Alle politischen Akteure verbanden mit der Präsenz in der Reichshauptstadt besonderes Prestige und zeigten ihre territorialen Ansprüche an durch Beflaggung, Plakatierung, Parolen an Hauswänden und eben auch durch die Setzung von Denkmälern, die dauerhafte Präsenz sicherten. Deren Funktionalisierung von den verschiedenen Parteien und Verbänden und die dabei sich einstellenden Konflikte werden ebenso thematisiert wie die Beauftragung der Bildhauer, ästhetische Tendenzen, verschiedene Denkmalstypen, ihre Zuordnung zu den Parteien und sozio-kulturellen Milieus oder die Verwendung von bestimmten Materialien.

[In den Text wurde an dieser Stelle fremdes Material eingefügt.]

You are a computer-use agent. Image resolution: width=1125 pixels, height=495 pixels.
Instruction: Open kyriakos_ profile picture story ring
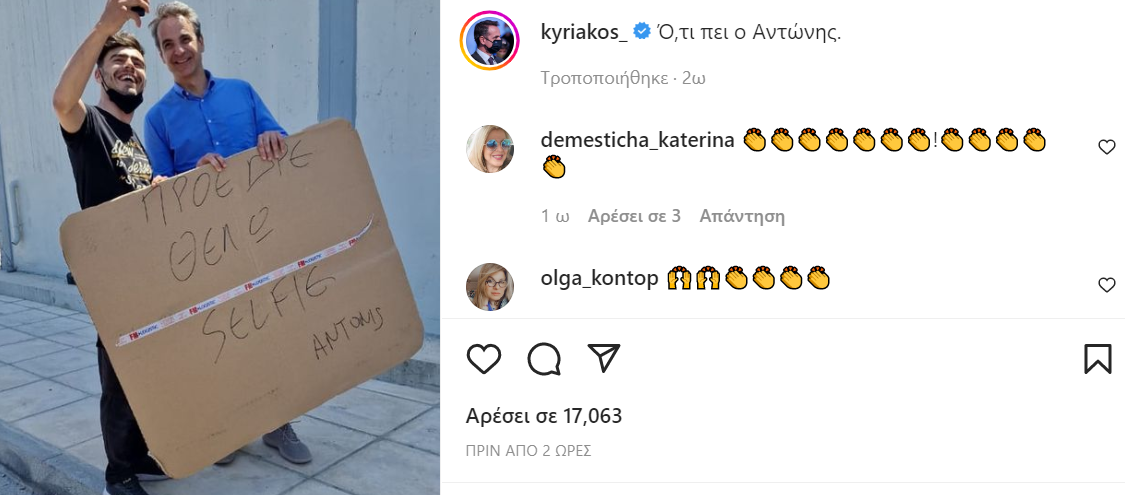(x=490, y=41)
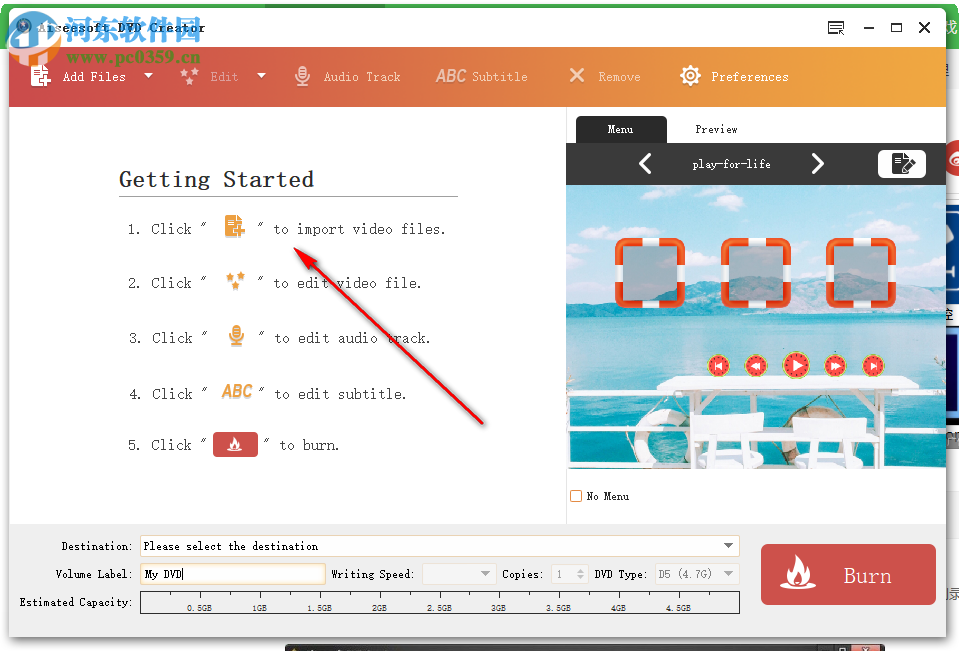Click the Burn button
The width and height of the screenshot is (959, 651).
(847, 575)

Das klug geschriebene Buch mit nur wenigen Schwächen (Die "Ruinenwerttheorie" gilt als nachträgliche Erfindung Albert Speers zur Verklärung von NS-Bauten; einen zeitgenössischen Nachweis ihrer Bedeutung aber gibt es bis heute nicht) gewinnt mit Exkursen zur Denkmalspolitik im "Dritten Reich", in der BRD und der DDR bis zur Gegenwart zusätzlich an Format. Der Systemwechsel von 1989/90 führte zum ersten Mal seit 1945 wieder zu großen Veränderungen in der Berliner Denkmalslandschaft.

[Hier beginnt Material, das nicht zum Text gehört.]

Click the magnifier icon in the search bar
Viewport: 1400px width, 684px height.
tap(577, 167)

Am Beispiel der Neuen Wache am Prachtboulevard Unter den Linden, die seit über 70 Jahren als Gedenkstätte dient und vier verschiedene Systeme als Betreiber und Auftraggeber erlebte, kann der politische Totenkult und die Bildsprache unterschiedlicher Systeme studiert werden. Sie ist daher in der deutschen Denkmalslandschaft ein herausragendes, ein unvergleichliches Monument. Ihr Umbau unter der Regierung Helmut Kohl zu einer Sammelgedenkstätte nationaler Bedeutung für alle denkbaren "Opfer von Kriegen und Gewaltherrschaft", die heute den KZ-Häftling und den SS-Mann gleichermaßen vereint, bleibt sehr problematisch.
Der spektakulärste und umfangreichste Denkmalsbau in der neuen Hauptstadt aber ist das in diesem Jahr nach über einem Jahrzehnt der Diskussion eingeweihte und noch immer umstrittene "Denkmal für die ermordeten Juden Europas" in der Nähe von Brandenburger Tor und Reichstag. Die Realisation nach einem Entwurf des amerikanischen Architekten Peter Eisenman lässt sich als bedeutendster zeitgenössischer Bau eines Nationaldenkmals bezeichnen.
Martin Warnke (Hrsg.)
Politische Kunst. Gebärden und Gebaren.
Hamburger Forschungen zur Kunstgeschichte, Studien, Theorien, Quellen, Band 3.
Akademie Verlag, Berlin 2004; 159 S., 34,80 Euro
Christian Saehrendt
Der Stellungskrieg der Denkmäler.
Kriegerdenkmäler im Berlin der Zwischenkriegszeit (1919 bis 1939).